Landau: "Ein Mangel an kommunalen Wohnbauten hat für einkommensschwache Menschen dramatische Folgen. Bau- und Grundkostenbeiträge sind für viele Menschen genauso wenig leistbar, wie die bei der Anmietung anfallenden Einmalkosten. Aus Sicht der Caritas braucht es mehr eigenmittelfreie Wohnungen, um auch diesen Menschen einen Zugang zu leistbaren Wohnraum zu ermöglichen." Eine höhere Anzahl von günstigen "Gemeindewohnungen" habe schließlich auch eine Absenkung des Mietniveaus im Allgemeinen zur Folge, ergänzte Landau. Küberl fordert: "Es braucht eine Ankurbelung des sozialen Wohnraums in ganz Österreich."

•    Zu- und Abschläge
Weiteren Lösungsbedarf sieht die Caritas etwa im unübersichtlich gewordenen "Dschungel" von Zu- und Abschlägen, die MieterInnen oft wahllos verrechnet werden. "Dies macht deutlich, dass das Richtwertsystem nicht funktioniert. Das Gesetz lässt zu viele Schlupflöcher für die Erfindung neuer Zuschläge zum Mietzins zu, die obendrein nicht gedeckelt sind.

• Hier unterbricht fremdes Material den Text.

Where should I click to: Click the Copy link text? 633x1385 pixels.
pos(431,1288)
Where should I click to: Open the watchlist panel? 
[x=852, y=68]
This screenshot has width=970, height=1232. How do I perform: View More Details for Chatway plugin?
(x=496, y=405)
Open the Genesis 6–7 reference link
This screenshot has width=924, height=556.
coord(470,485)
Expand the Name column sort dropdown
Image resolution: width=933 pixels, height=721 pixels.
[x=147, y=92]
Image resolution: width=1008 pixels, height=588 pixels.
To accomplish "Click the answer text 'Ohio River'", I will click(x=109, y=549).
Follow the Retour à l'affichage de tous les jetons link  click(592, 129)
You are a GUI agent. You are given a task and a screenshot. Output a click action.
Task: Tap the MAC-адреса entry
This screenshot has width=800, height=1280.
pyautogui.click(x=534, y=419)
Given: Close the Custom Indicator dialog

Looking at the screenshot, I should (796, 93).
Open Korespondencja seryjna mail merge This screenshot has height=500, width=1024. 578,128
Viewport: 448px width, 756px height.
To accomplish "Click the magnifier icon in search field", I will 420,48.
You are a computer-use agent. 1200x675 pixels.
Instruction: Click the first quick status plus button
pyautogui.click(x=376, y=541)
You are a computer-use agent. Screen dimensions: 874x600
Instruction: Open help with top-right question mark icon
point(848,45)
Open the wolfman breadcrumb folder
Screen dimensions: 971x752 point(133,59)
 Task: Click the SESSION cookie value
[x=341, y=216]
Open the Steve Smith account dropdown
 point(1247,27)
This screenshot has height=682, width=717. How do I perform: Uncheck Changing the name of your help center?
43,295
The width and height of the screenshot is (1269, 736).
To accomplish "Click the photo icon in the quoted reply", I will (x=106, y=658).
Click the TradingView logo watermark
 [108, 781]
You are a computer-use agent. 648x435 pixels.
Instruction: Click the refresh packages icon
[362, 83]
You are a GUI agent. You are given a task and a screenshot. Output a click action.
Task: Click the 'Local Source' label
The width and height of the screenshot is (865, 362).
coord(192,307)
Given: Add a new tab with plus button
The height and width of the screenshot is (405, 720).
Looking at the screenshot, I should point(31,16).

Die Politik sollte daher alle möglichen Zu- und Abschläge, die rechtlich zulässig sind, im Mietschutzgesetz vollständig auflisten - nachvollziehbar für Wohnungssuchende aber auch für Gerichte", so Landau.
 
•    Recht auf Wohnen
Eine Bestärkung der Wichtigkeit der Abdeckung des Wohnbedürfnisses lässt sich aus der revidierten Europäischen Sozialcharta von 1996 (ratifiziert am 01.05.2011) herauslesen. Mit diesem Dokument bekennen sich die unterzeichnenden Mitgliedstaten zu grundlegenden Rechten ihrer jeweiligen Bevölkerung - etwa das Recht auf Schutz vor Armut und sozialer Ausgrenzung und das Recht auf soziale Sicherheit. Das Problem: Österreich hat anders als etwa Finnland, Schweden oder die Türkei die Artikel 30 (Recht auf Schutz vor Armut) und 31 (Recht auf Wohnung) nicht ratifiziert. "Dass Österreich ein Bekenntnis zum Recht auf Wohnen ablehnt, ist ärgerlich. Wir fordern daher die nachträgliche Ratifizierung des Artikels 31", so Küberl abschließend.